Start of Record extracts

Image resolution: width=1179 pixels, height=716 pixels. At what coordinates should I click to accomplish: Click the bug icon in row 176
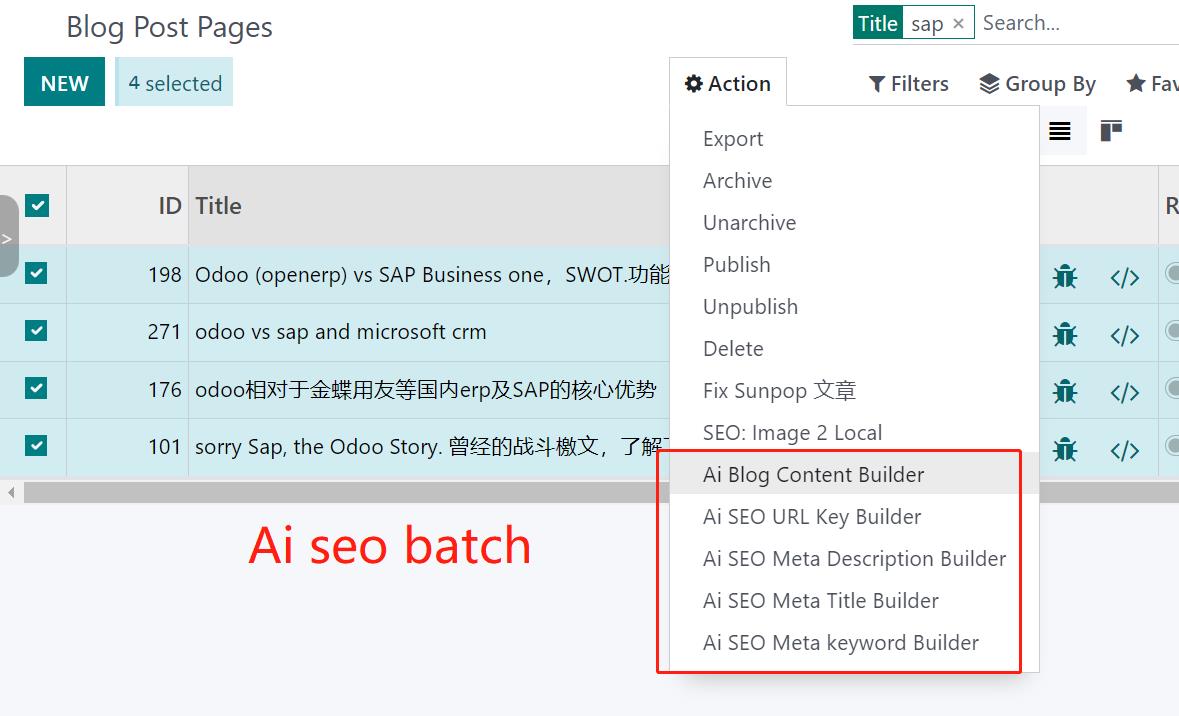tap(1065, 392)
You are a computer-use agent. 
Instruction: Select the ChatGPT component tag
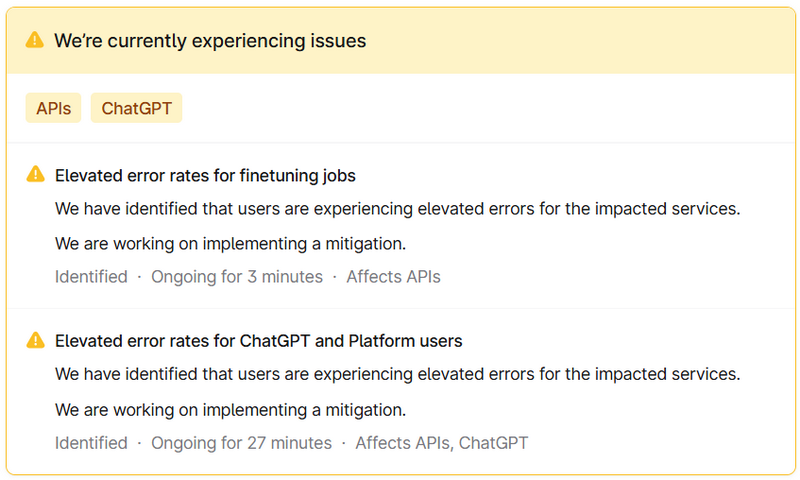[136, 108]
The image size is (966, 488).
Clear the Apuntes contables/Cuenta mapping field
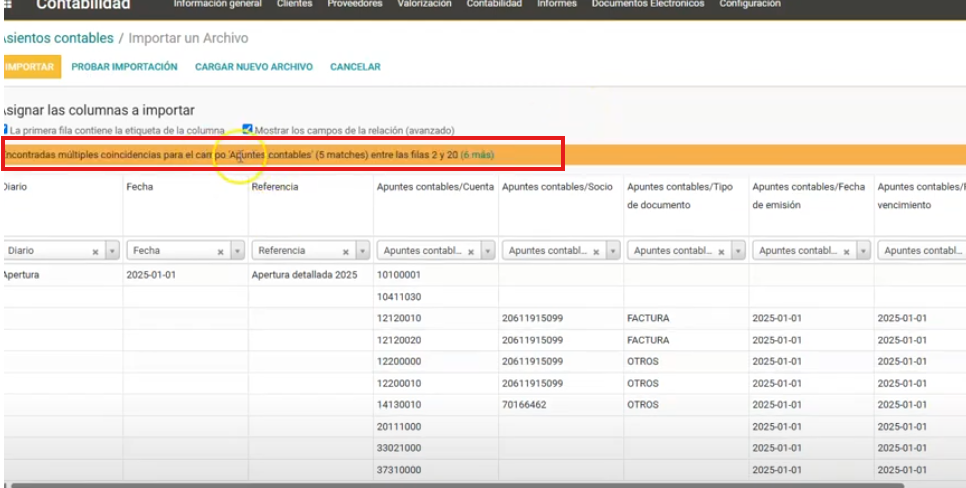470,252
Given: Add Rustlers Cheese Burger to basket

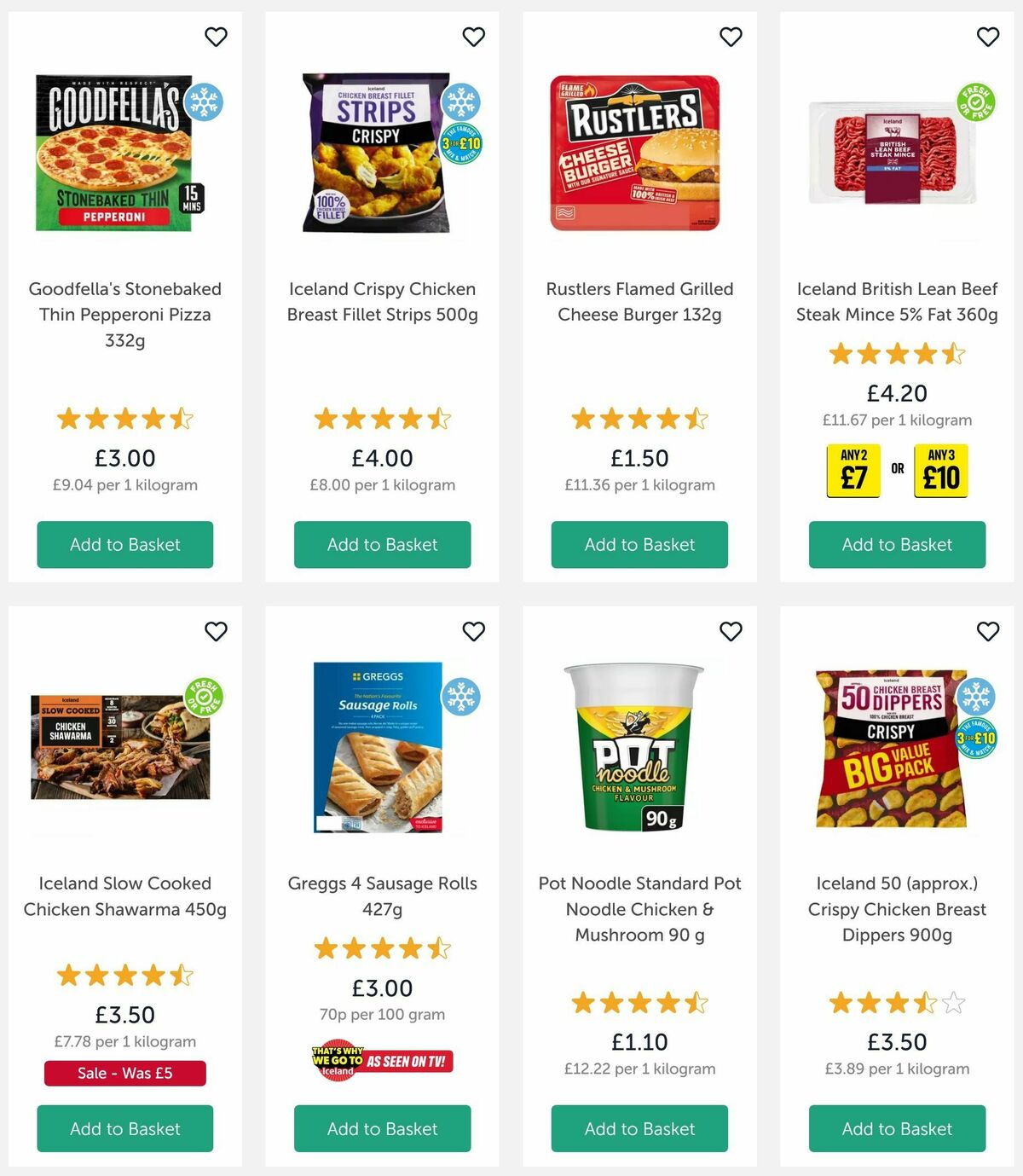Looking at the screenshot, I should (639, 544).
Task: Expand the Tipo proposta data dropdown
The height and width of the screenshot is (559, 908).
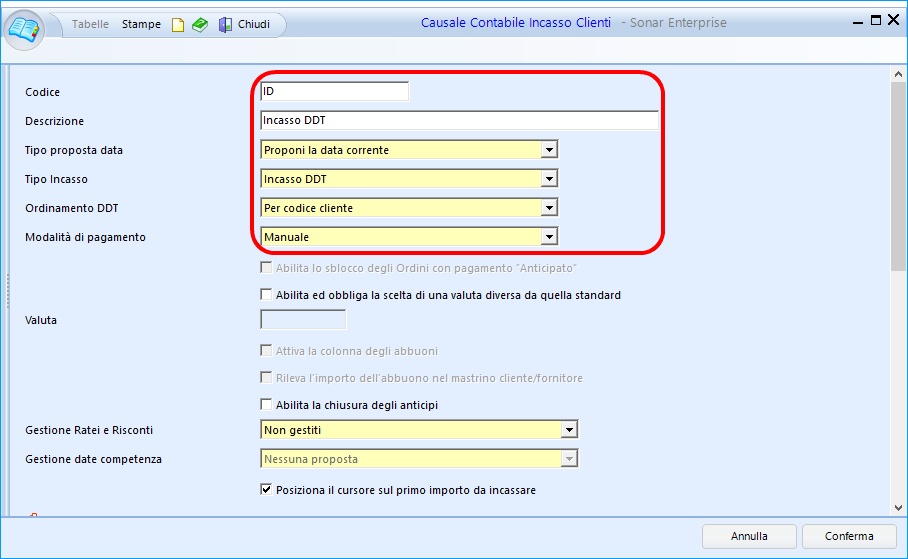Action: (548, 150)
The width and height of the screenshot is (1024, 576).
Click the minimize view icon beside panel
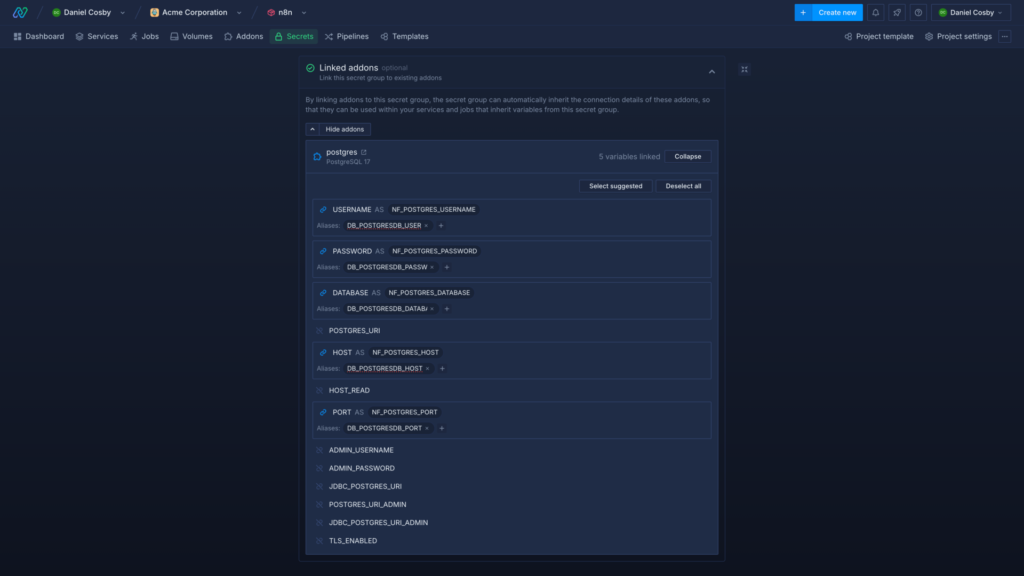coord(744,70)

End of Record extracts

*Goal*: Set down every one of the records above word for word, leaving out the pictures.

*Worked solution*:
Image resolution: width=1179 pixels, height=716 pixels. At what coordinates should I click to accomplish: Click the bug icon in row 176
tap(1065, 392)
You are a computer-use agent. 
Instruction: Select the ChatGPT component tag
[136, 108]
The image size is (966, 488).
Clear the Apuntes contables/Cuenta mapping field
470,252
Given: Add Rustlers Cheese Burger to basket

Looking at the screenshot, I should (639, 544).
Task: Expand the Tipo proposta data dropdown
The height and width of the screenshot is (559, 908).
Action: (548, 150)
The width and height of the screenshot is (1024, 576).
Click the minimize view icon beside panel
coord(744,70)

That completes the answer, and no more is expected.